→ Requirement A: Return the rows of the saved data entries, starting with the first row and ending with the line that contains "Describe the element at coordinates (178, 450)", both included, copied word for word.

- Episode no.: Season 6 Episode 19
- Directed by: Michael Gershman
- Written by: Steven S. DeKnight
- Production code: 6ABB19
- Original air date: May 7, 2002

Guest appearances
- Danny Strong as Jonathan Levinson; Adam Busch as Warren Mears; Tom Lenk as Andrew Wells; Amy Hathaway as Christine; Nichole Hiltz as Diana; James C. Leary as Clem; Garrett Brawith as Frank; Tim Hager as Administrator; Stephan Marks as Guard #1; Christopher James as Guard #2; Kate Orsini as Girl in Bronze;

Episode chronology
| ← Previous "Entropy" | Next → "Villains" |
- Buffy the Vampire Slayer season 6

= Seeing Red (Buffy the Vampire Slayer) =

"Seeing Red" is the 19th episode of season 6 of the television series Buffy the Vampire Slayer. The episode aired on May 7, 2002, on UPN. In North America, this episode was somehow syndicated onto UPN affiliates a week early by accident. Although none of them broadcast the episode by mistake, the episode was leaked onto the internet more than a week before it was slated to air. The episode was also noted for its drastic and controversial content, being the only episode of the series to air at an alternate time on the Canadian family network YTV.

==Plot==
After their reconciliation, Tara confirms Willow's suspicions that Buffy and Spike have had a sexual relationship, adding that Buffy feels ashamed of her sexual relationship with Spike. Willow is hurt that she was never told, but simply puts it aside when she remembers what Buffy is going through. Buffy breaks into the Trio's lair, but finds the place deserted and ensnared with traps. She escapes, managing to grab a few items before large saw blades tear apart the house. Anya sits with a young scorned woman who wants to wish vengeance on her cheating boyfriend, but Anya is distracted by her own relationship problems to notice the young woman's wish. Dawn visits Spike at his crypt, informing him that she knows he had sex with Anya and Buffy. She lectures him about hurting Buffy when he supposedly loves her.

Meanwhile, in a cave, the Trio kill a large Nezzla demon who is guarding the Orbs of Nezzla'khan. Warren and Andrew make Jonathan wrap himself in the dead Nezzla's skin to cross a barrier that can only be passed by one of the demons, and as he fetches the orbs the other two conspire against him. Warren tests the power of the orbs and is pleased when he can easily kill another demon.

→ Requirement B: According to the episode page, who directed "Seeing Red"?

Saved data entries
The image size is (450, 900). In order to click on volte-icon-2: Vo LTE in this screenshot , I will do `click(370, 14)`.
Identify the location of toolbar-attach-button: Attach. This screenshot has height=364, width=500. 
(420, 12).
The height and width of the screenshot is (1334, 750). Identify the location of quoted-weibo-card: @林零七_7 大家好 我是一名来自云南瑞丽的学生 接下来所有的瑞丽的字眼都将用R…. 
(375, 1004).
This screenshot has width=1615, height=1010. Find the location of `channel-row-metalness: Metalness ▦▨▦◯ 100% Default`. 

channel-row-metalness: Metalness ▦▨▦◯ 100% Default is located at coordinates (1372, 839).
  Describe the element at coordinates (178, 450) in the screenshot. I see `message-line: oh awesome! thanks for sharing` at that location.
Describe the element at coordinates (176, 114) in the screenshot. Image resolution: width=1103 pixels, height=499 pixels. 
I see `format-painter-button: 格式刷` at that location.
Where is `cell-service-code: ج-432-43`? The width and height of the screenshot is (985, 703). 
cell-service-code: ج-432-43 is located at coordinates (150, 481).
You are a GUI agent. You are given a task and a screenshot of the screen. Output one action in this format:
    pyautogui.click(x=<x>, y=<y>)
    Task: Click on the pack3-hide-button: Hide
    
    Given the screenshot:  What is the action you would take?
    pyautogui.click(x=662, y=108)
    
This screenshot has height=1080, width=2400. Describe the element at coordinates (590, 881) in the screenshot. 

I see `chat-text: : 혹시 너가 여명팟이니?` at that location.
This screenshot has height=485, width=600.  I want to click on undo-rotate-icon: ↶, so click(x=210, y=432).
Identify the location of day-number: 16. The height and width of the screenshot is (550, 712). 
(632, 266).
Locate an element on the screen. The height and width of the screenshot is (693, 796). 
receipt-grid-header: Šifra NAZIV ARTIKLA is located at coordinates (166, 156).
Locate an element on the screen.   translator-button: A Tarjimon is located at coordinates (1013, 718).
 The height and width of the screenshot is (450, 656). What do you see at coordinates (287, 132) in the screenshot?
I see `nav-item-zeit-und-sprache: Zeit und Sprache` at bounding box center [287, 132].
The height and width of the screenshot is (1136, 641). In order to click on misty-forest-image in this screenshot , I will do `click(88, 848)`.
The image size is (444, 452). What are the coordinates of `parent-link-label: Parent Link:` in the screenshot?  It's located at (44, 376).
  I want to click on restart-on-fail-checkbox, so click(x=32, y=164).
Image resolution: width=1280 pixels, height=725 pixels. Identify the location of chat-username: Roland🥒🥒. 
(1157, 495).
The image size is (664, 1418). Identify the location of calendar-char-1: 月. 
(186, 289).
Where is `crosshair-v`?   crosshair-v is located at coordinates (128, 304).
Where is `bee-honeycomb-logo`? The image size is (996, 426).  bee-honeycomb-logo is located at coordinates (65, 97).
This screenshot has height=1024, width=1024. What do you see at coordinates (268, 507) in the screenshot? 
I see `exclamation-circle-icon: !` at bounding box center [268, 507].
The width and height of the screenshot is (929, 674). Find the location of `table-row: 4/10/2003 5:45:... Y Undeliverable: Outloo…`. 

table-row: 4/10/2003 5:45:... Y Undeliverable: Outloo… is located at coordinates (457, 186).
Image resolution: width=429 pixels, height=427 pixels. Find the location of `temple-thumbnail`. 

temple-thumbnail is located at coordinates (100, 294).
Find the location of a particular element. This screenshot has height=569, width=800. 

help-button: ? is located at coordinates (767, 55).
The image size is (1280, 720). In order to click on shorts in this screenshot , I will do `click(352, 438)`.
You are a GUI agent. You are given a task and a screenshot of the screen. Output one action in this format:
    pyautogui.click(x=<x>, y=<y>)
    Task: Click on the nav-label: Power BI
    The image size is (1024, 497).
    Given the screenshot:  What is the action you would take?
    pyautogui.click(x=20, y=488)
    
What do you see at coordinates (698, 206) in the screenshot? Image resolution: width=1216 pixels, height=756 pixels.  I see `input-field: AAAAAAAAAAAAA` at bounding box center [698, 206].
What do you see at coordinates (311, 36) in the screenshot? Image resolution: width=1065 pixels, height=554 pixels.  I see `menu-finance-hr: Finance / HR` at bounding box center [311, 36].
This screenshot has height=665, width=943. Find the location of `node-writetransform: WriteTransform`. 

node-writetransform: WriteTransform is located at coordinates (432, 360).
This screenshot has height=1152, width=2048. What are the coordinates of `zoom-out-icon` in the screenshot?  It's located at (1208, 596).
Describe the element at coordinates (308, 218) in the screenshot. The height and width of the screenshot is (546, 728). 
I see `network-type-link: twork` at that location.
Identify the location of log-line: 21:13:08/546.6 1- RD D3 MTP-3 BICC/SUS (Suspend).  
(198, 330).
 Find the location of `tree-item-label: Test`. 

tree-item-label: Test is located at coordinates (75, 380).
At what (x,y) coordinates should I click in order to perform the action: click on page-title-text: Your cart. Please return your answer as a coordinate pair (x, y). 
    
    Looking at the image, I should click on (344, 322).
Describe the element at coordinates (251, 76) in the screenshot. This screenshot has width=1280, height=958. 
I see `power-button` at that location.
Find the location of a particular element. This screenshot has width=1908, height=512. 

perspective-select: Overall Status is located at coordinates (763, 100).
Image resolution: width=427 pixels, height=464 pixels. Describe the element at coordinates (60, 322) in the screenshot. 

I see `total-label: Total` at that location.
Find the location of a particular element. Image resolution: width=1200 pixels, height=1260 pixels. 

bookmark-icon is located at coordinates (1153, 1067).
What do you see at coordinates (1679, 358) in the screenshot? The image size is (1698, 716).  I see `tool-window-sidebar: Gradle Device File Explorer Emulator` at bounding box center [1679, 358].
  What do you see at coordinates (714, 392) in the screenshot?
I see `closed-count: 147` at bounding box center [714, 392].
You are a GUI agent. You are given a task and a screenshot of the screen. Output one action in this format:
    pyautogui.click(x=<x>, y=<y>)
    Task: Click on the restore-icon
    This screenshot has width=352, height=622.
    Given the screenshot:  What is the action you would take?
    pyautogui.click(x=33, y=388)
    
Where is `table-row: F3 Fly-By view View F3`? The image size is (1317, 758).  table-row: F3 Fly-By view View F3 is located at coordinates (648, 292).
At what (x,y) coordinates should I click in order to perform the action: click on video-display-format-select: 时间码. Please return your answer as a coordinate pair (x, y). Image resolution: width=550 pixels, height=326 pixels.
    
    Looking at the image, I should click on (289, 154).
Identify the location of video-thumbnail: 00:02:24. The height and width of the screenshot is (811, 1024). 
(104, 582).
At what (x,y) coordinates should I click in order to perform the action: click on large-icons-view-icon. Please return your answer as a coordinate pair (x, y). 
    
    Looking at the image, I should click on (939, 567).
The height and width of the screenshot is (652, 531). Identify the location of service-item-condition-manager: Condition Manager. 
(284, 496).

→ Answer space A:
The image size is (450, 900). In order to click on volte-icon-2: Vo LTE in this screenshot , I will do `click(370, 14)`.
Identify the location of toolbar-attach-button: Attach. This screenshot has height=364, width=500. 
(420, 12).
The height and width of the screenshot is (1334, 750). Identify the location of quoted-weibo-card: @林零七_7 大家好 我是一名来自云南瑞丽的学生 接下来所有的瑞丽的字眼都将用R…. 
(375, 1004).
This screenshot has width=1615, height=1010. Find the location of `channel-row-metalness: Metalness ▦▨▦◯ 100% Default`. 

channel-row-metalness: Metalness ▦▨▦◯ 100% Default is located at coordinates (1372, 839).
  Describe the element at coordinates (178, 450) in the screenshot. I see `message-line: oh awesome! thanks for sharing` at that location.

→ Answer space B: Michael Gershman